Jackson Annotations - @JsonManagedReference



Overview

@JsonManagedReferences and @JsonBackReferences are used to display objects with parent child relationship. @JsonManagedReferences is used to refer to parent object and @JsonBackReferences is used to mark child objects.

Creating Parent-Child Relationship

Annotate Parent

Here we're defining Student object as owner of the book and annotating with @JsonManagedReference.

class Book { public int id; public String name; ... @JsonManagedReference public Student owner; }

Annotate Child

Here we're defining List<Book> object as child of the student and annotating it using @JsonBackReference.

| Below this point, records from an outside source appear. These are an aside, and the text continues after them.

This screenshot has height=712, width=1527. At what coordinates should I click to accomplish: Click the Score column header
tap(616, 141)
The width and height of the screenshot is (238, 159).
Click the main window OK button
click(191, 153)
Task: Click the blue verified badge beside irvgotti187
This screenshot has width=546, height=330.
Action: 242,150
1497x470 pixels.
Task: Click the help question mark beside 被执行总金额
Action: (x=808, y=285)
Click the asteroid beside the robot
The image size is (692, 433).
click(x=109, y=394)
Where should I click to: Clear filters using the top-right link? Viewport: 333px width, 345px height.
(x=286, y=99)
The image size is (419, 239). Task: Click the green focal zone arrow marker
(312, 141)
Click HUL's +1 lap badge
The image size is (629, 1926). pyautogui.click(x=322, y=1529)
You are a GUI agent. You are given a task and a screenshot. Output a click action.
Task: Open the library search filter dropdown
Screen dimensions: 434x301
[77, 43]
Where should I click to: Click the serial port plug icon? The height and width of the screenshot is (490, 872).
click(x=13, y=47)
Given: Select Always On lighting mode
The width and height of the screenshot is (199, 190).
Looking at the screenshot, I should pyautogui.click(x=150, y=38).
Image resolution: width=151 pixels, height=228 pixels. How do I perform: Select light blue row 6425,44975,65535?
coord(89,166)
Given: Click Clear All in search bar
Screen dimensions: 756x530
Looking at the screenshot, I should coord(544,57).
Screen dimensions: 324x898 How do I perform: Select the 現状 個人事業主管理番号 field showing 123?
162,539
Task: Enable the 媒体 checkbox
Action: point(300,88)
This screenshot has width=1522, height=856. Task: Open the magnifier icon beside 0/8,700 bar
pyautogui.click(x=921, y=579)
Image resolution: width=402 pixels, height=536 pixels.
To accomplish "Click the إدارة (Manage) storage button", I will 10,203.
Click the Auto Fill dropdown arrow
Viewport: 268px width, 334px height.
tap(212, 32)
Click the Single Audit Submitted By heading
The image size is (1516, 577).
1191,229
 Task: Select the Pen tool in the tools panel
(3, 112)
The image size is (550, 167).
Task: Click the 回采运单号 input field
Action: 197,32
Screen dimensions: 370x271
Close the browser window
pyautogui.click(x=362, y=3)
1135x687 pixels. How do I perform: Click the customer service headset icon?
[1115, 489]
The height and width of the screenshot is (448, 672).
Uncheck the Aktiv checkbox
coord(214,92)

class Student { public int rollNo; public String name; @JsonBackReference public List<Book> books; ... }

Example - Serialization with @JsonManagedReference

JacksonTester.java

package com.tutorialspoint; import java.io.IOException; import java.text.ParseException; import java.util.ArrayList; import java.util.List; import com.fasterxml.jackson.annotation.JsonBackReference; import com.fasterxml.jackson.annotation.JsonManagedReference; import com.fasterxml.jackson.databind.ObjectMapper; public class JacksonTester { public static void main(String args[]) throws IOException, ParseException { ObjectMapper mapper = new ObjectMapper(); Student student = new Student(1, "Mark"); Book book1 = new Book(1,"Learn HTML", student); Book book2 = new Book(1,"Learn JAVA", student); student.addBook(book1); student.addBook(book2); String jsonString = mapper .writerWithDefaultPrettyPrinter() .writeValueAsString(book1); System.out.println(jsonString); } } class Student { public int rollNo; public String name; @JsonBackReference public List<Book> books; Student(int rollNo, String name){ this.rollNo = rollNo; this.name = name; this.books = new ArrayList<Book>(); } public void addBook(Book book){ books.add(book); } } class Book { public int id; public String name; Book(int id, String name, Student owner){ this.id = id; this.name = name; this.owner = owner; } @JsonManagedReference public Student owner; }

Output

Run the JacksonTester and verify the output −

{
  "id" : 1,
  "name" : "Learn HTML",
  "owner" : {
    "rollNo" : 1,
    "name" : "Mark"
  }
}

Here we can see, using @JsonManagedReference and @JsonBackReferences annotations, we're able to define parent-child relationship.